* PROBLEM REQUIREMENTS *
Among the entries below, how many lines contain the string "feature"? Only the number, please.

* PROVIDED RECORDS *
----
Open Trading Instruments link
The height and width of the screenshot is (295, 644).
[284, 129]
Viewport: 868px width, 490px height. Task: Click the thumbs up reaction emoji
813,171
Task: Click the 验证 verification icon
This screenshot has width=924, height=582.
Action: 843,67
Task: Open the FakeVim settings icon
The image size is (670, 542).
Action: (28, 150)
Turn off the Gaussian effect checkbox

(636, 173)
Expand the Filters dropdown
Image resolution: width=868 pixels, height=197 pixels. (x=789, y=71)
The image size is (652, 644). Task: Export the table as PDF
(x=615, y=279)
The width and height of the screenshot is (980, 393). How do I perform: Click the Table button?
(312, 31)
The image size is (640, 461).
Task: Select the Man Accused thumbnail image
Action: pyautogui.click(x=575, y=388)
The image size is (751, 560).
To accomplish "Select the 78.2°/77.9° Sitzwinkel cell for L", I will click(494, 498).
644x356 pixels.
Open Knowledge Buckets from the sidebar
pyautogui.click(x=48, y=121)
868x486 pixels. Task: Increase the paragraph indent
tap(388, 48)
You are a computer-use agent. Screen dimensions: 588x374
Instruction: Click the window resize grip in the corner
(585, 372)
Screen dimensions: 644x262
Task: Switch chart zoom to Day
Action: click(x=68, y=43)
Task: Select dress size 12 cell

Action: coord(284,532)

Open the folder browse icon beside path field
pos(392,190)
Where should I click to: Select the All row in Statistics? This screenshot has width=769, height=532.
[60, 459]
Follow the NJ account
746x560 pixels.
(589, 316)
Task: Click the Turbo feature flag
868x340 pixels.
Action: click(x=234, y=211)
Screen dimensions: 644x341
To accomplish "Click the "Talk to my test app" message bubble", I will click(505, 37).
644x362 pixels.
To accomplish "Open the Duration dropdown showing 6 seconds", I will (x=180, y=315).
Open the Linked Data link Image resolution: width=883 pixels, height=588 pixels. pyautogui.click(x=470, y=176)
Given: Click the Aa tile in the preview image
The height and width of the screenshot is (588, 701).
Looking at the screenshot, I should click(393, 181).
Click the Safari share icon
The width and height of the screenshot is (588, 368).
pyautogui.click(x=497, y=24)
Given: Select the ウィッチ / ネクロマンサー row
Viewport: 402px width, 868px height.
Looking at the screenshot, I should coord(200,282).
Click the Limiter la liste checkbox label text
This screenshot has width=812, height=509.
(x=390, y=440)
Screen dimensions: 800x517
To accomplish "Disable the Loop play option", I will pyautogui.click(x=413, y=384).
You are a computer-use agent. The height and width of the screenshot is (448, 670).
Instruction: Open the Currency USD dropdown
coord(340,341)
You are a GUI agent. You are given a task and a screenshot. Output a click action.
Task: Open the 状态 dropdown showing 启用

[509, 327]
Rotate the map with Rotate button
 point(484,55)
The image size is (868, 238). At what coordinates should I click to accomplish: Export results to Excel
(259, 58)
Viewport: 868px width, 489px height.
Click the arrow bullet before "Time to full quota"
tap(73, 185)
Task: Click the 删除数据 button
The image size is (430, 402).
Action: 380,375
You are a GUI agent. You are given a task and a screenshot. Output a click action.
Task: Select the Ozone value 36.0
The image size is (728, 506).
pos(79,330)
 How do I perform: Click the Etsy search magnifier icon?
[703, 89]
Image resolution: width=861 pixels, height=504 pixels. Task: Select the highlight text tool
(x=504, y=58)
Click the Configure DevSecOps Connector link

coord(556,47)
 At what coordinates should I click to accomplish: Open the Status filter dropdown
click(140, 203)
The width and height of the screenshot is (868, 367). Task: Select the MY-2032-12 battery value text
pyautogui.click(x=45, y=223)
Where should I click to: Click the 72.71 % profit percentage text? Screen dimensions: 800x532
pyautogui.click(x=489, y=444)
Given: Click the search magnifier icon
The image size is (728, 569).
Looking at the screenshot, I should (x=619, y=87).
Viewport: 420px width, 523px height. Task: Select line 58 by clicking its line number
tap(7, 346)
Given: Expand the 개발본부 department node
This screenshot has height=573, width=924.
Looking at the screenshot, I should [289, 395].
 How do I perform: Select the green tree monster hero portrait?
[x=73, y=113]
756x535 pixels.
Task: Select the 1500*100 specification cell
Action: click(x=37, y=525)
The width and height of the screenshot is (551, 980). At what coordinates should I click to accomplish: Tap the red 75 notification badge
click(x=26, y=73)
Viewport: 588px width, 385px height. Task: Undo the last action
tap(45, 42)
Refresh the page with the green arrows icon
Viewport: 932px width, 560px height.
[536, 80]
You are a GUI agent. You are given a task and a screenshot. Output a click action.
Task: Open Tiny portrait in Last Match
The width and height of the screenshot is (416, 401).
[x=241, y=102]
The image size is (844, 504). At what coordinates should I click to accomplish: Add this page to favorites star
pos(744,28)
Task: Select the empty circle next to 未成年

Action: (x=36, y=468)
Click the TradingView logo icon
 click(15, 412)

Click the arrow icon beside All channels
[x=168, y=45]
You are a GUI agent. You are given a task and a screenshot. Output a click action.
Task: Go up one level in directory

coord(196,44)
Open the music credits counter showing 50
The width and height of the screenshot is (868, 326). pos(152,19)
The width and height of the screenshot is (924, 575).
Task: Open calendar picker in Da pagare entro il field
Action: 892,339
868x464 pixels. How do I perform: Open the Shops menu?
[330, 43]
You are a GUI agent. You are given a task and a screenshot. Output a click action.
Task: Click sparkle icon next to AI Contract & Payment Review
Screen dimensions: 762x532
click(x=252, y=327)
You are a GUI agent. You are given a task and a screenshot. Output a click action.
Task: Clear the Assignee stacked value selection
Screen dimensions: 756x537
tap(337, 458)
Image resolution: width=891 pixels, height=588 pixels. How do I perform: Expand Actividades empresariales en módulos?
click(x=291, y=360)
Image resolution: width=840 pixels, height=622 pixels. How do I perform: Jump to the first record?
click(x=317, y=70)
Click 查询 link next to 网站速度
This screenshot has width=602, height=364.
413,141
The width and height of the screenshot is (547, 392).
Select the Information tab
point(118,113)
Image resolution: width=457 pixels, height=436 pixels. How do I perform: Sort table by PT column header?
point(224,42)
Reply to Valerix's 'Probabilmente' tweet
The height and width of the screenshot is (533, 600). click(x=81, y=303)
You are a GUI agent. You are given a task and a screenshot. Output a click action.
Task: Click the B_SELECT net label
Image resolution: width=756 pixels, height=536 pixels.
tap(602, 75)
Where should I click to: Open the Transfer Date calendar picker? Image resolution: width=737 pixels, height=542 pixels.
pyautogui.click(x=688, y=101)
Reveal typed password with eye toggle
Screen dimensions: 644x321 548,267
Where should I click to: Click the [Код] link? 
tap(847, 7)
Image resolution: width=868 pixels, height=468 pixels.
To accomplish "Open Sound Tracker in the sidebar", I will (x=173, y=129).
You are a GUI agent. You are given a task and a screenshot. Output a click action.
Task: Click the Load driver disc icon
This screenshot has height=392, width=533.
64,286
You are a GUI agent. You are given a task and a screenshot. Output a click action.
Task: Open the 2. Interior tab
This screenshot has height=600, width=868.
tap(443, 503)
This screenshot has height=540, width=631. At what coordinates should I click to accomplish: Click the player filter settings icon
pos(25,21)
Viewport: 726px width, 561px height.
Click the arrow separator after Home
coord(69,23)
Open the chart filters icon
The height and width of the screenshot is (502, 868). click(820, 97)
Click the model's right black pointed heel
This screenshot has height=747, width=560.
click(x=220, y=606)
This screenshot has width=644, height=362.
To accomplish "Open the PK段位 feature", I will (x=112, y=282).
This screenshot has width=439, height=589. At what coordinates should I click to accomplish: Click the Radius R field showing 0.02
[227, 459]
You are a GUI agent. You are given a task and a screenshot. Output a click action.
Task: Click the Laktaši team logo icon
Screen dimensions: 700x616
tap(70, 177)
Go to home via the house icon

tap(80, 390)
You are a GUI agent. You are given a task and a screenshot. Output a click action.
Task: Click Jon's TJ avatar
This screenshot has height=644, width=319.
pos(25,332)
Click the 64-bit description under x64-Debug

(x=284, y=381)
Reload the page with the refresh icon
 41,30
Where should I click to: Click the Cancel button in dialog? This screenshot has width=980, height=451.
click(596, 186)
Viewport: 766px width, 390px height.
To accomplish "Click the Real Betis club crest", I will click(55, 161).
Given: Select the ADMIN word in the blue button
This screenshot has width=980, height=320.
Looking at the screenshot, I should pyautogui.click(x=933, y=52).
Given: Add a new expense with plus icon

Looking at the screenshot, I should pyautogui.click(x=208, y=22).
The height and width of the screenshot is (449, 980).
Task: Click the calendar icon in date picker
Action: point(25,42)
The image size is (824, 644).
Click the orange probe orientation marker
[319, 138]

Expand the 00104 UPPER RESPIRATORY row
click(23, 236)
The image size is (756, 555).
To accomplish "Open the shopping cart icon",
----
* TASK ANSWER *
2